Lay out the lines of the listing from the line with "1741x979 pixels." to the line with "point(504,215)" as a numbered list, leaving out blank lines.

- Supplied entries -
* START *

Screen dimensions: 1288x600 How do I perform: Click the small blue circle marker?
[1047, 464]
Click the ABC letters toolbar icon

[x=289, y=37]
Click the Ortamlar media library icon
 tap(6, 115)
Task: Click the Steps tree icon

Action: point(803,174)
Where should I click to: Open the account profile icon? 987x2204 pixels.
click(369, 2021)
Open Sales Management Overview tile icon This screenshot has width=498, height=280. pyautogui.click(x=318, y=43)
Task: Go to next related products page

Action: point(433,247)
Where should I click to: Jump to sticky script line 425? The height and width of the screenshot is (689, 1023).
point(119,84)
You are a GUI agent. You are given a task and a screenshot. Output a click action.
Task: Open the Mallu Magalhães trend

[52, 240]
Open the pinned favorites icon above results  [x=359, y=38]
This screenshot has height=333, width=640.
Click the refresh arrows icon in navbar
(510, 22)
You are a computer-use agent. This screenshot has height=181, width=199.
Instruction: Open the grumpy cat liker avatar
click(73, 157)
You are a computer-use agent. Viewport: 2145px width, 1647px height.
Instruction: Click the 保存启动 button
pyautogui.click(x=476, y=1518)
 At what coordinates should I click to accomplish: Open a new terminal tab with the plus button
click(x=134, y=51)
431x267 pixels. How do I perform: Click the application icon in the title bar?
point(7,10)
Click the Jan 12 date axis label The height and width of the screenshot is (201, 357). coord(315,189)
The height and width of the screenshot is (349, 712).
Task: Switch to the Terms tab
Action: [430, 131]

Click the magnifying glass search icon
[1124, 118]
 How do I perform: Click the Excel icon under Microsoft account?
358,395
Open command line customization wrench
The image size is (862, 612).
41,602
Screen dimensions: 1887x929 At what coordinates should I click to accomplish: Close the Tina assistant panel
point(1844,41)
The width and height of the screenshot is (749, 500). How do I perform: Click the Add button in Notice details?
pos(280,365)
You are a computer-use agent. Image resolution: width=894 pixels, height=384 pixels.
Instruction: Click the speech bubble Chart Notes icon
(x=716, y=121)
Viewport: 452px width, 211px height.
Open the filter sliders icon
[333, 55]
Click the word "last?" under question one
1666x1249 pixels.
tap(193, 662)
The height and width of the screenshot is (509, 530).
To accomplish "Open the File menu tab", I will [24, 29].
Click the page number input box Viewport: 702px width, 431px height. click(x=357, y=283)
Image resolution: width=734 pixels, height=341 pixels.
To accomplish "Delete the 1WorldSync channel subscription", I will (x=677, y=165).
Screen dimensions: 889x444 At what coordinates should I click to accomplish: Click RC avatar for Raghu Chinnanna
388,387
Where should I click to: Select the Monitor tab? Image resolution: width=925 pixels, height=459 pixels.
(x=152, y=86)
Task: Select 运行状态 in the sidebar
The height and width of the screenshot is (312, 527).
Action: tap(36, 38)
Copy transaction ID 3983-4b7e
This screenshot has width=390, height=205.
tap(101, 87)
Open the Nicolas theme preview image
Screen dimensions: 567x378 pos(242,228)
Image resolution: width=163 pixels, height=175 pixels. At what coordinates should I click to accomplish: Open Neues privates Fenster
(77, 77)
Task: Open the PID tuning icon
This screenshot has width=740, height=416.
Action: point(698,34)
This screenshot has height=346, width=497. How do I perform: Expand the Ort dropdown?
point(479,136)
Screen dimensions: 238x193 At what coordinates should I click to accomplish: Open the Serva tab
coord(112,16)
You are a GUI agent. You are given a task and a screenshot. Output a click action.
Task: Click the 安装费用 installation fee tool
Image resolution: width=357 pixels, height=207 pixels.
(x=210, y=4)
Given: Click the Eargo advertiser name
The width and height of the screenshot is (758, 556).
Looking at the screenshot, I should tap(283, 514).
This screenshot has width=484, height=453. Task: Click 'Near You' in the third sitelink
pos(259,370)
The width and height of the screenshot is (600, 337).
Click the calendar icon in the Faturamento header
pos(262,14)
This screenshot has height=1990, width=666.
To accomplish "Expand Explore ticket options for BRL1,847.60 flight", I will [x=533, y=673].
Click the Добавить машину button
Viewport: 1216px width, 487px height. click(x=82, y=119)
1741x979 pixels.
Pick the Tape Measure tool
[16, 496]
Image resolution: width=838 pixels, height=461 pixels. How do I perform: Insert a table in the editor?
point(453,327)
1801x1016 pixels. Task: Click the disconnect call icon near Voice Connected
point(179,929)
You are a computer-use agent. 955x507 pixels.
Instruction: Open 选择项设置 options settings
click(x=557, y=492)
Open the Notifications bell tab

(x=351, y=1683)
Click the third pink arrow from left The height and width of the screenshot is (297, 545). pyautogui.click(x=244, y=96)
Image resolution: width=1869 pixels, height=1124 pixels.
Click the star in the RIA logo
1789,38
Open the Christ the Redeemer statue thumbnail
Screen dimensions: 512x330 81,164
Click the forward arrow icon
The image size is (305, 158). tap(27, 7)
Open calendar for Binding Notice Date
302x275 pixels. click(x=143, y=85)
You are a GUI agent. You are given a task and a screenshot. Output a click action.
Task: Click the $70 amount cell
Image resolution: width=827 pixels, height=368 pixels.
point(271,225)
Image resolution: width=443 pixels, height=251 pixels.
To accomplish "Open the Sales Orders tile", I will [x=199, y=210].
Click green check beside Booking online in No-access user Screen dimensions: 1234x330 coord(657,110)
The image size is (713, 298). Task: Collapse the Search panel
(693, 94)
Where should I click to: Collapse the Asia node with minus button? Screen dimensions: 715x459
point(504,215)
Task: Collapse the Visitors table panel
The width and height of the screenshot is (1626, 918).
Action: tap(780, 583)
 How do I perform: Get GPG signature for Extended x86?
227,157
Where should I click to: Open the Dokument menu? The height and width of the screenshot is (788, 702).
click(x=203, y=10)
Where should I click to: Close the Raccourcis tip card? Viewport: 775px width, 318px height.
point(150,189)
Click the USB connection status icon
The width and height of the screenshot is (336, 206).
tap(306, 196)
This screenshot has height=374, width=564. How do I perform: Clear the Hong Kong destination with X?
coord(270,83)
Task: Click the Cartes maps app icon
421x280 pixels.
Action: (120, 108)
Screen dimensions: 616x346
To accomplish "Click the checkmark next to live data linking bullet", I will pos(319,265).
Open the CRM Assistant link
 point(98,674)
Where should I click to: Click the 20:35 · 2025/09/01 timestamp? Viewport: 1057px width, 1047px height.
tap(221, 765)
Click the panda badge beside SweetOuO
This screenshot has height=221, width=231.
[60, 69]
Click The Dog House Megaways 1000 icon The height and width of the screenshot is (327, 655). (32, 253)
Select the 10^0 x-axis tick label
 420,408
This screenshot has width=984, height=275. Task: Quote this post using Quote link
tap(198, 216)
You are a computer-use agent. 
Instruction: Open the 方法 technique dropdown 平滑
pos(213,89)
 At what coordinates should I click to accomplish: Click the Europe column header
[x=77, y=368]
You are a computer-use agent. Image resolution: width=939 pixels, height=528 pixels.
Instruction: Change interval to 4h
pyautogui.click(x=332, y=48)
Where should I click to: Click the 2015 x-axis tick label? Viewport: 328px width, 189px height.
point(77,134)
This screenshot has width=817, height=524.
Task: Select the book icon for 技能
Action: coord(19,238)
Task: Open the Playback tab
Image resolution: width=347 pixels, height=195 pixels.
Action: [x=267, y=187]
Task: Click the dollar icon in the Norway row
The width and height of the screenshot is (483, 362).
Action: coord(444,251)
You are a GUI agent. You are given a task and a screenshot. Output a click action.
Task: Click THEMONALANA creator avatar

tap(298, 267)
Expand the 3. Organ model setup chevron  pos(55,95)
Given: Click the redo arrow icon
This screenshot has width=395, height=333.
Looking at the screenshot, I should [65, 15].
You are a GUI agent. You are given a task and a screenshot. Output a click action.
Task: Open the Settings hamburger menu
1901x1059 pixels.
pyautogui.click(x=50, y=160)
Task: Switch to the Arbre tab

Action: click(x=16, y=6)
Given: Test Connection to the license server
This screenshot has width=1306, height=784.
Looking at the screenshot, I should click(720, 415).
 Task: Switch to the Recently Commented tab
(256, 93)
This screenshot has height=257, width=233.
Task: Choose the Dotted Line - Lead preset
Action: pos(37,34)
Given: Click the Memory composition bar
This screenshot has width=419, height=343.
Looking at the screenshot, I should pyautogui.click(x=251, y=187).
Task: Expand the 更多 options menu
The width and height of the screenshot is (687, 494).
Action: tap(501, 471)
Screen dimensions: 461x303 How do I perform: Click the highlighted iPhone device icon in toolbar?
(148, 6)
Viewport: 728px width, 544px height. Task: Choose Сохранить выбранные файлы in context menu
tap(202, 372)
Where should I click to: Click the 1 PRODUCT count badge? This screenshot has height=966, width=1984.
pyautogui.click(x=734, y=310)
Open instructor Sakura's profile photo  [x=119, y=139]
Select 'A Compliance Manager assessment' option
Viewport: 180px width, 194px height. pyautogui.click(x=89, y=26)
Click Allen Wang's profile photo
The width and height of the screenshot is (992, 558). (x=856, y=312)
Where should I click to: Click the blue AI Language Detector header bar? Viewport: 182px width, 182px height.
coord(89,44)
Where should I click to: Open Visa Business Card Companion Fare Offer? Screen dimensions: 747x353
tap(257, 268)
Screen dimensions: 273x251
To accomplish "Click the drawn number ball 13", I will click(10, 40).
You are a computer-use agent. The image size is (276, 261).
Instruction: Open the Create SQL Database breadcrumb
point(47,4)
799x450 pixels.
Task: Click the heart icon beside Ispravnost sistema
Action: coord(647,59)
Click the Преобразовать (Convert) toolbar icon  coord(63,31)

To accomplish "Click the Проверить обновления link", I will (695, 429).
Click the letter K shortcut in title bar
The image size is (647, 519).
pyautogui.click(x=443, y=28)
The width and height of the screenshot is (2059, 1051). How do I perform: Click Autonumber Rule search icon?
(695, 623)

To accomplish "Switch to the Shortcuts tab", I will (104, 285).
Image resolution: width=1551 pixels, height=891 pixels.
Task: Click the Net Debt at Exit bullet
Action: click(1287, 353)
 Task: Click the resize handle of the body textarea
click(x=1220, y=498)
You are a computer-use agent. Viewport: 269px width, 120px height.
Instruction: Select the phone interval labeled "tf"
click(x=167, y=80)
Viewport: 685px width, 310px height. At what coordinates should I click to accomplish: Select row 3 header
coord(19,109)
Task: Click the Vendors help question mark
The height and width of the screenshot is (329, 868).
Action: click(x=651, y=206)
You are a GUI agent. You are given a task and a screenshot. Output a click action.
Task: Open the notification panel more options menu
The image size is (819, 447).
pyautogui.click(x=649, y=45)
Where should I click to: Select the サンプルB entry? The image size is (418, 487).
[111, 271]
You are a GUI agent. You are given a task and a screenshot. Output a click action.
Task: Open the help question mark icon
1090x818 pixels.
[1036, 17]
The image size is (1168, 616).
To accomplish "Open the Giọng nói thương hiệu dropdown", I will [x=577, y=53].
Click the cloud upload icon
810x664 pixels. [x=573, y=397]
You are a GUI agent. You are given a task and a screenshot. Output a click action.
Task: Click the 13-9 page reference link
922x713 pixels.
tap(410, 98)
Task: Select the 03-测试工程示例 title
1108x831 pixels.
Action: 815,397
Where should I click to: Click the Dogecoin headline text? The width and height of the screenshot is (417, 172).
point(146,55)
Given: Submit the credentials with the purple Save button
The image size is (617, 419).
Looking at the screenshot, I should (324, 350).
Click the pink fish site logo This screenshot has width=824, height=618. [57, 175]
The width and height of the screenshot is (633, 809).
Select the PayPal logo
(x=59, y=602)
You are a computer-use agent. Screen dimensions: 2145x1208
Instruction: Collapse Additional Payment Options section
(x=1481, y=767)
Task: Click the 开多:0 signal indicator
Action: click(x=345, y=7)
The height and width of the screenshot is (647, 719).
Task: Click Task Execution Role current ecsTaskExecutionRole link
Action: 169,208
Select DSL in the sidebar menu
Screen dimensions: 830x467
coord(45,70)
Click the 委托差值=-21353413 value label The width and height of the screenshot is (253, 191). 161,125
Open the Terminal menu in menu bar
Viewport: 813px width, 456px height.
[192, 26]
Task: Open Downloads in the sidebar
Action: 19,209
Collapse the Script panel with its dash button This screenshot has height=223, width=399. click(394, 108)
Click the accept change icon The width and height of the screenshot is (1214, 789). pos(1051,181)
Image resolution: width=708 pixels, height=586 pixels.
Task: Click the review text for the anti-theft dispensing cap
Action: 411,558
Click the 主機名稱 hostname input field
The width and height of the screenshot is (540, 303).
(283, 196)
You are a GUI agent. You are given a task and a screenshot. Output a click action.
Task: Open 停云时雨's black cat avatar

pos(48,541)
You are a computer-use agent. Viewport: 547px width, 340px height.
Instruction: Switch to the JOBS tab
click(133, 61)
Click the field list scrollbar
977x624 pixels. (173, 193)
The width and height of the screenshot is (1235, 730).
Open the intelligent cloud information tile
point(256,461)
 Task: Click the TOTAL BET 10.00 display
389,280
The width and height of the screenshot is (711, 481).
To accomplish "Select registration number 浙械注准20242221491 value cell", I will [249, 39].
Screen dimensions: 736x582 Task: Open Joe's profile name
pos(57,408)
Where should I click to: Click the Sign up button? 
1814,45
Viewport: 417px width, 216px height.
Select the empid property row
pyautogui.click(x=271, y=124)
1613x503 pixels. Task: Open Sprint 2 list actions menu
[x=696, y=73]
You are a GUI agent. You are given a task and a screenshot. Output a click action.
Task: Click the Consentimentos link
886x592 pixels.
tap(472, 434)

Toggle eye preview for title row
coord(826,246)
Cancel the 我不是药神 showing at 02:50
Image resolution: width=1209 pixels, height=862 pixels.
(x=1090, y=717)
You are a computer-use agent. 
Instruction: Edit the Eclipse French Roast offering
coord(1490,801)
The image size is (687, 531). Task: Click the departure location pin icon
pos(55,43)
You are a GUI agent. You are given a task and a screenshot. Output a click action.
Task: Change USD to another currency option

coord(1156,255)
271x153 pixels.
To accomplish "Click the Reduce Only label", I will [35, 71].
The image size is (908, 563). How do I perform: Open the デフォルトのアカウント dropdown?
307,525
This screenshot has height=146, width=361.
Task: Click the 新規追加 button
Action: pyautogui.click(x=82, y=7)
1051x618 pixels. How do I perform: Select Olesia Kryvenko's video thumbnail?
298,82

* END *

- Expected answer -
1. 1741x979 pixels.
2. Pick the Tape Measure tool
3. [16, 496]
4. Image resolution: width=838 pixels, height=461 pixels. How do I perform: Insert a table in the editor?
5. point(453,327)
6. 1801x1016 pixels. Task: Click the disconnect call icon near Voice Connected
7. point(179,929)
8. You are a computer-use agent. 955x507 pixels.
9. Instruction: Open 选择项设置 options settings
10. click(x=557, y=492)
11. Open the Notifications bell tab
12. (x=351, y=1683)
13. Click the third pink arrow from left The height and width of the screenshot is (297, 545). pyautogui.click(x=244, y=96)
14. Image resolution: width=1869 pixels, height=1124 pixels.
15. Click the star in the RIA logo
16. 1789,38
17. Open the Christ the Redeemer statue thumbnail
18. Screen dimensions: 512x330 81,164
19. Click the forward arrow icon
20. The image size is (305, 158). tap(27, 7)
21. Open calendar for Binding Notice Date
22. 302x275 pixels. click(x=143, y=85)
23. You are a GUI agent. You are given a task and a screenshot. Output a click action.
24. Task: Click the $70 amount cell
25. Image resolution: width=827 pixels, height=368 pixels.
26. point(271,225)
27. Image resolution: width=443 pixels, height=251 pixels.
28. To accomplish "Open the Sales Orders tile", I will [x=199, y=210].
29. Click green check beside Booking online in No-access user Screen dimensions: 1234x330 coord(657,110)
30. The image size is (713, 298). Task: Collapse the Search panel
31. (693, 94)
32. Where should I click to: Collapse the Asia node with minus button? Screen dimensions: 715x459
33. point(504,215)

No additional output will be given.